箕輪町の三日町、福与の農家らでつくる「箕輪営農組合」が、荒れた農地を解消してホタルが飛び交う古里の再生を目指した取り組みを開始し、半年を迎える。ホタルの餌の飼育などに上伊那農業高コミュニティデザイン科里山コース2年や箕輪南小6年に協力してもらい、学校との連携を進めてきた。将来的に目指すのは、地域住民を巻き込んでの活動。人里と結び付き、ホタルが乱舞した昔の里山風景を取り戻したいと、意欲を見せている。

担い手不足などによる荒廃農地の解消を最重要課題に掲げる同組合。「ホタル復活」をキーワードに、荒廃農地に手を入れることを計画した。南箕輪村でホタル復活プロジェクトに取り組んでいる上農生に協力してもらうことに。子どもたちに自然や農地に慣れ親しんでもらえるようになればと、地元の箕輪南小にも声掛けしてプロジェクトを進める。

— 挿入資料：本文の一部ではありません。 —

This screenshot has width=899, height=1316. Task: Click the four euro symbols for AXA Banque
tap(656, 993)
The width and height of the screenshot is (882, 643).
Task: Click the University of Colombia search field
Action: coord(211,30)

活動場所は福与判の木の荒廃農地。傾斜地にあり、かつては田んぼだったものの、長年手つかずの状態が続き、荒れ地になっていた。広さにして約20アール。昔はホタルが乱舞していたとされるが、現在は姿を見掛けることはないという。

同組合は、6月ごろから草刈りを行うなど、数回にわたって手を入れてきた。目指すのは、ゲンジボタルやヘイケボタルが生息する環境。ゲンジの幼虫の餌になる巻き貝・カワニナは、箕輪南小6年に育ててもらっている。ゲンジボタルは、上農高が人工繁殖に取り組んでいる。

2日は今後の方向性を打ち出すため、ホタルをはじめ生物の保全について研究してきた信州大学名誉教授の藤山静雄さん(75)=松本市=に視察してもらった。さまざまな生き物が生息する環境の整備が大切とのアドバイスを受けた。

上農高の生徒は「ホタルがすみやすい環境を整えられるように頑張りたい」。小森康司組合長(72)は「ホタル復活には一筋縄ではいかないだろうが、力を尽くして昔ながらの里山を再生したい」と意欲を見せる。